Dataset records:
- Opening Delimiter -
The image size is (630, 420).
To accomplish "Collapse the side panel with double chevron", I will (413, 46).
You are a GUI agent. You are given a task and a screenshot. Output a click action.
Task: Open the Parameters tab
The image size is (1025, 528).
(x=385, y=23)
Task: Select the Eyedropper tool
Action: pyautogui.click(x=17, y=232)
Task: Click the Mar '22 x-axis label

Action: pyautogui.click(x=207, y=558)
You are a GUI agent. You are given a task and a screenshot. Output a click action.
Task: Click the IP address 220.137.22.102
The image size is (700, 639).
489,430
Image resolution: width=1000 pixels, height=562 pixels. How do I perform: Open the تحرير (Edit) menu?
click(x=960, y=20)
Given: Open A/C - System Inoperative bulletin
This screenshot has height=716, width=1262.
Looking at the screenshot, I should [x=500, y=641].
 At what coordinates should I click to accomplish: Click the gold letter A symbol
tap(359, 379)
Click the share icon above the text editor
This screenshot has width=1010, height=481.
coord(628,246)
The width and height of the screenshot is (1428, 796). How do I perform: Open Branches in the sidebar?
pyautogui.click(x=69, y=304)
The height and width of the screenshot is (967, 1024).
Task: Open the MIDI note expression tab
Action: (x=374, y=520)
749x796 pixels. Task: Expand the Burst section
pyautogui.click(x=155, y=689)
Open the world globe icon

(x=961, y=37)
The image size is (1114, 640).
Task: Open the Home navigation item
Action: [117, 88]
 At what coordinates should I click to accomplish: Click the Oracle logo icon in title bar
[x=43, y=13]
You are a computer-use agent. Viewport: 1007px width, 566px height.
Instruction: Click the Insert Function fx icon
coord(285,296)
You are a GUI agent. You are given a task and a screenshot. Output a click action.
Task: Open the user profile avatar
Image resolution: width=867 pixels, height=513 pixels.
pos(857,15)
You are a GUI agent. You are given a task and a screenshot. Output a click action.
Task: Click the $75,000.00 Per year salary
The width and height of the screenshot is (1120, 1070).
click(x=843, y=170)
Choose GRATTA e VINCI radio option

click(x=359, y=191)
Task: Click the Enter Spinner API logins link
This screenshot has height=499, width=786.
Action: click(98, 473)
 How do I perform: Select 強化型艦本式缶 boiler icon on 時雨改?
- Closing Delimiter -
Copy each entry exactly, leaving every line as it is.

Exercise output:
The image size is (630, 420).
To accomplish "Collapse the side panel with double chevron", I will (413, 46).
You are a GUI agent. You are given a task and a screenshot. Output a click action.
Task: Open the Parameters tab
The image size is (1025, 528).
(x=385, y=23)
Task: Select the Eyedropper tool
Action: pyautogui.click(x=17, y=232)
Task: Click the Mar '22 x-axis label

Action: pyautogui.click(x=207, y=558)
You are a GUI agent. You are given a task and a screenshot. Output a click action.
Task: Click the IP address 220.137.22.102
The image size is (700, 639).
489,430
Image resolution: width=1000 pixels, height=562 pixels. How do I perform: Open the تحرير (Edit) menu?
click(x=960, y=20)
Given: Open A/C - System Inoperative bulletin
This screenshot has height=716, width=1262.
Looking at the screenshot, I should [x=500, y=641].
 At what coordinates should I click to accomplish: Click the gold letter A symbol
tap(359, 379)
Click the share icon above the text editor
This screenshot has width=1010, height=481.
coord(628,246)
The width and height of the screenshot is (1428, 796). How do I perform: Open Branches in the sidebar?
pyautogui.click(x=69, y=304)
The height and width of the screenshot is (967, 1024).
Task: Open the MIDI note expression tab
Action: (x=374, y=520)
749x796 pixels. Task: Expand the Burst section
pyautogui.click(x=155, y=689)
Open the world globe icon

(x=961, y=37)
The image size is (1114, 640).
Task: Open the Home navigation item
Action: [117, 88]
 At what coordinates should I click to accomplish: Click the Oracle logo icon in title bar
[x=43, y=13]
You are a computer-use agent. Viewport: 1007px width, 566px height.
Instruction: Click the Insert Function fx icon
coord(285,296)
You are a GUI agent. You are given a task and a screenshot. Output a click action.
Task: Open the user profile avatar
Image resolution: width=867 pixels, height=513 pixels.
pos(857,15)
You are a GUI agent. You are given a task and a screenshot. Output a click action.
Task: Click the $75,000.00 Per year salary
The width and height of the screenshot is (1120, 1070).
click(x=843, y=170)
Choose GRATTA e VINCI radio option

click(x=359, y=191)
Task: Click the Enter Spinner API logins link
This screenshot has height=499, width=786.
Action: click(98, 473)
 How do I perform: Select 強化型艦本式缶 boiler icon on 時雨改?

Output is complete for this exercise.